> Texte présenté

La voix européenne sera-t-elle entendue ?

En partant du principe que les Vingt-sept parviendront à s’entendre pour réclamer un accès humanitaire, la voix de l’UE sera-t-elle pour autant entendue par les protagonistes ? Les leaders européens sont conscients que les Israéliens n’attendent pas la position de l’Union pour déterminer la poursuite ou la suspension de leur contre-offensive. Une demande européenne pour une pause humanitaire risque de se perde dans le fracas du conflit. “Qui dans le monde est encore écouté ? Je constate que les Américains ne le sont pas beaucoup plus que nous”, soupire Alexander De Croo.

Que plusieurs leaders européens – la présidente de la Commission Ursula von der Leyen, le chancelier allemand Olaf Scholz, le Premier ministre tchèque Fiala et le chancelier autrichien Nehammer, le président français Macron – se soient rendus Israël ces derniers jours pourrait avoir pour effet que le gouvernement Netanyahou soit plus attentif au message européen. “C’est important d’aller dans la région pour comprendre le traumatisme de la société israélienne. C’est plus facile d’être écouté par les Israéliens quand on les a d’abord écoutés”, avance un autre acteur européen.

> Informations affichées

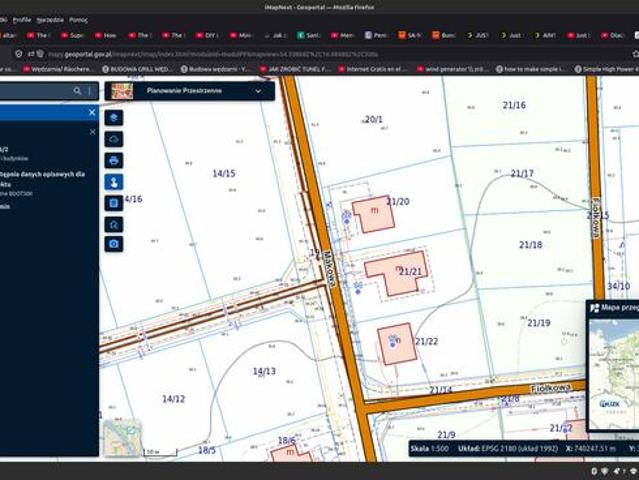This screenshot has width=639, height=480.
Task: Click the Mapa przeglądowa overview panel header
Action: [x=613, y=308]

> Énoncé
Reproduisez à l'identique, s'il vous plaît, le passage du texte présenté commençant par « En partant du » et allant jusqu'à « Alexander De Croo. ».

> Réponse complète
En partant du principe que les Vingt-sept parviendront à s’entendre pour réclamer un accès humanitaire, la voix de l’UE sera-t-elle pour autant entendue par les protagonistes ? Les leaders européens sont conscients que les Israéliens n’attendent pas la position de l’Union pour déterminer la poursuite ou la suspension de leur contre-offensive. Une demande européenne pour une pause humanitaire risque de se perde dans le fracas du conflit. “Qui dans le monde est encore écouté ? Je constate que les Américains ne le sont pas beaucoup plus que nous”, soupire Alexander De Croo.